Sunday, August 7, 2016

Time's Up!


              D-Wave's Quantum Computer

1.
There's this theory I've been reading about. As communications that once were controlled by monopolies at high profits are now produced and consumed directly by people at no cost on the Internet, so energy and transport will go the same way. Everyone will have solar panels on their rooftops and everyone will share transport rather than own a car. The production of the tools of communication and energy production and transportation are getting cheaper and cheaper through automation, approaching the point where the tools can manufacture themselves and repair themselves. Only the raw materials the tools are made from need be provided, but they can be recycled. Sounds good, right?
- Do you remember the conversation?* Last year, I think?
- Yes.
- From what I've been reading we are now within five or ten years of the point where the tools can manufacture themselves and repair themselves. We have already functioning 'machine learning' with neural network computing. Its weak point is the immense power of computation required to connect more and more 'neural' nodes to each other. However quantum computing is developing fast, and is poised to provide almost unlimited computation power. And then...
- Then?
- The head guys involved in both machine learning and quantum computing don't neglect issuing the usual warnings about technology being a tool that can be used for good or evil. Their job is to develop the technology, the society at large has to take care of the problem how to use it safely.
- There are whole institutions dedicated to this question.
- Staffed by technicians.
- Should they be staffed with philosophers who don't understand the technology?

------

#### INSTRUCTION
Return the entire blog post on quantum computing and self-repairing tools above, word for word.

#### ENTRIES PROVIDED
------

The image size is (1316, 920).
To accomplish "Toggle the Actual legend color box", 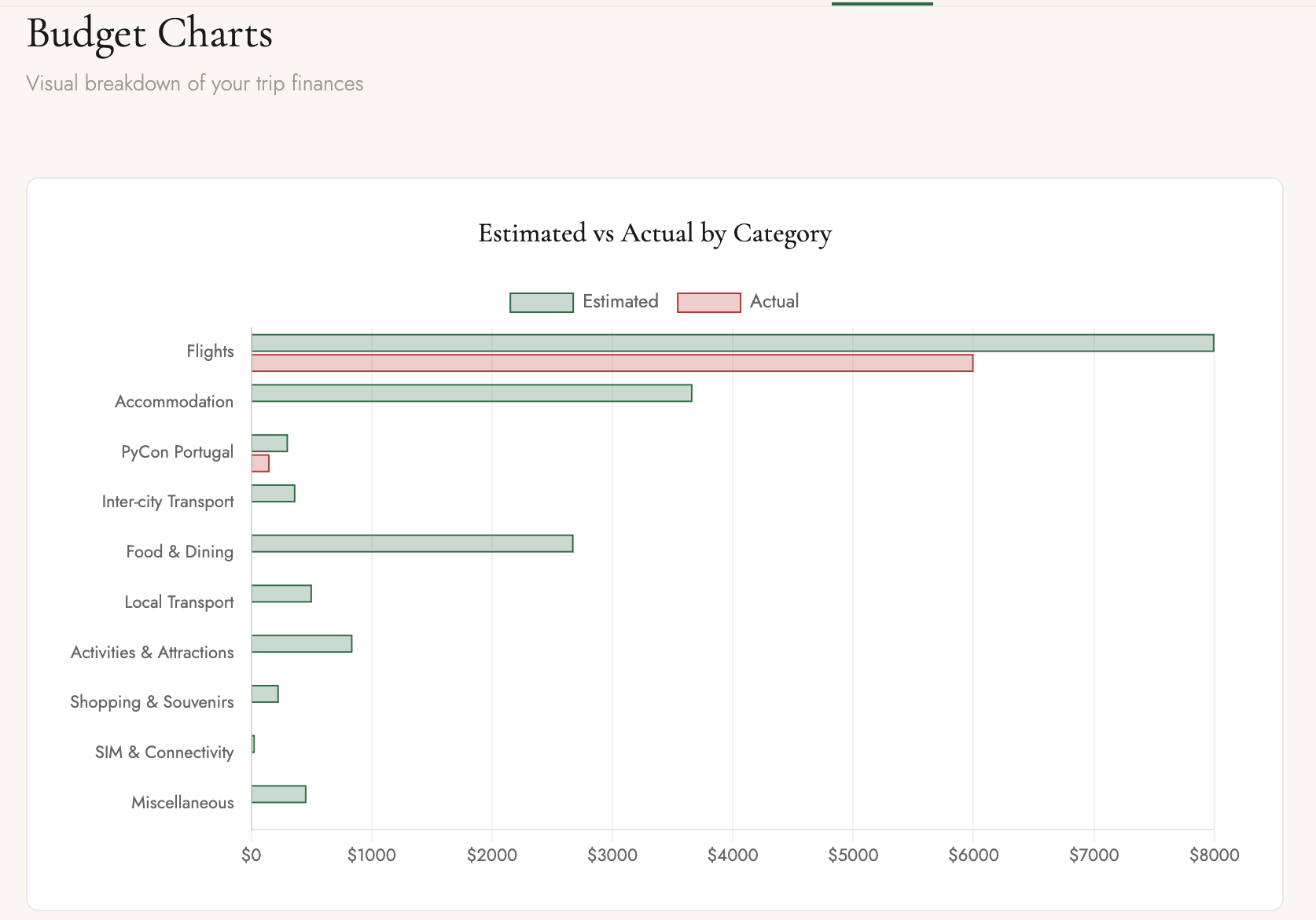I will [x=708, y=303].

------

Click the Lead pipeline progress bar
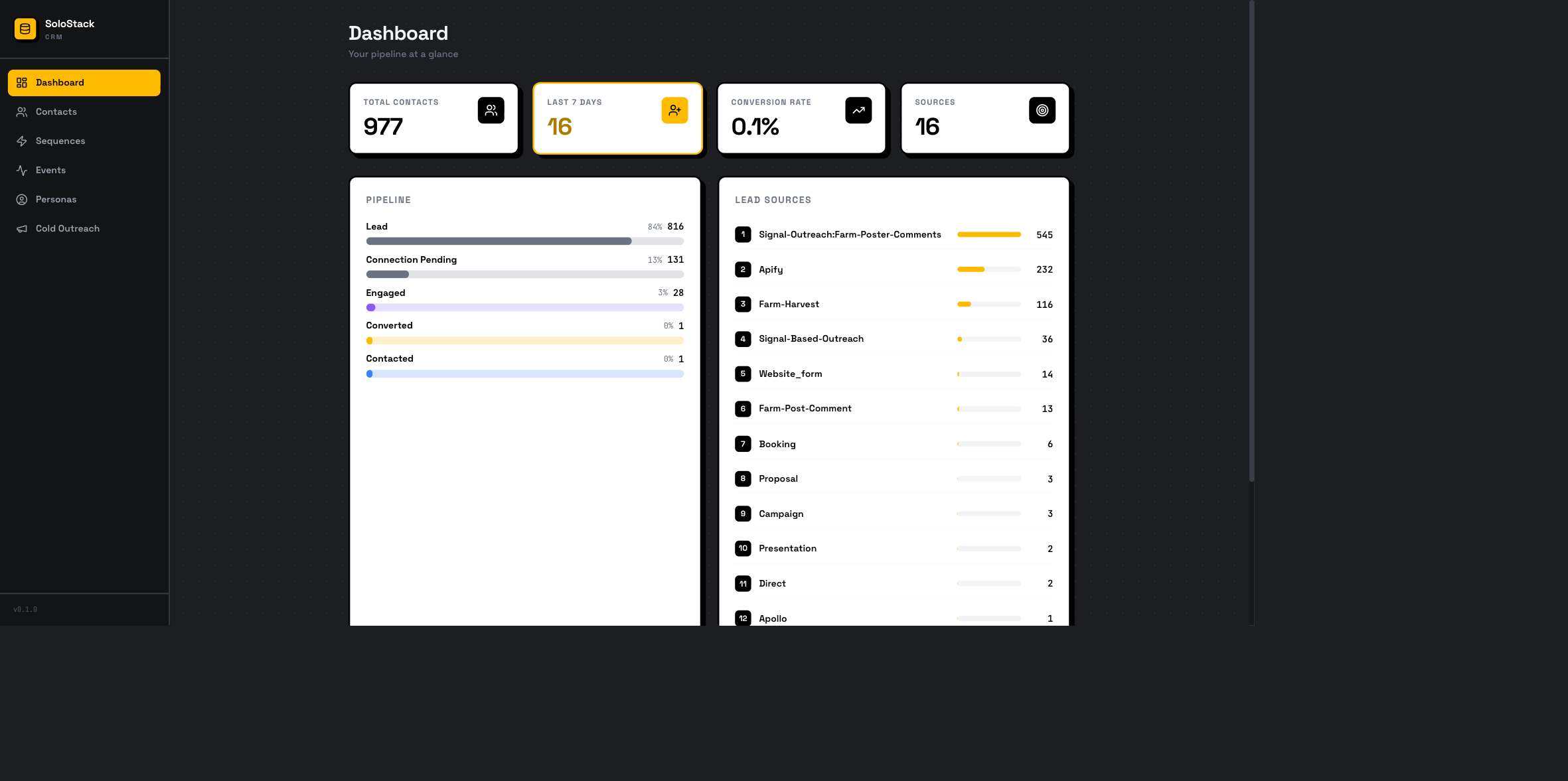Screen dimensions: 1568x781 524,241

------

#### SOLUTION TO THE EXERCISE
Sunday, August 7, 2016

Time's Up!


              D-Wave's Quantum Computer

1.
There's this theory I've been reading about. As communications that once were controlled by monopolies at high profits are now produced and consumed directly by people at no cost on the Internet, so energy and transport will go the same way. Everyone will have solar panels on their rooftops and everyone will share transport rather than own a car. The production of the tools of communication and energy production and transportation are getting cheaper and cheaper through automation, approaching the point where the tools can manufacture themselves and repair themselves. Only the raw materials the tools are made from need be provided, but they can be recycled. Sounds good, right?
- Do you remember the conversation?* Last year, I think?
- Yes.
- From what I've been reading we are now within five or ten years of the point where the tools can manufacture themselves and repair themselves. We have already functioning 'machine learning' with neural network computing. Its weak point is the immense power of computation required to connect more and more 'neural' nodes to each other. However quantum computing is developing fast, and is poised to provide almost unlimited computation power. And then...
- Then?
- The head guys involved in both machine learning and quantum computing don't neglect issuing the usual warnings about technology being a tool that can be used for good or evil. Their job is to develop the technology, the society at large has to take care of the problem how to use it safely.
- There are whole institutions dedicated to this question.
- Staffed by technicians.
- Should they be staffed with philosophers who don't understand the technology?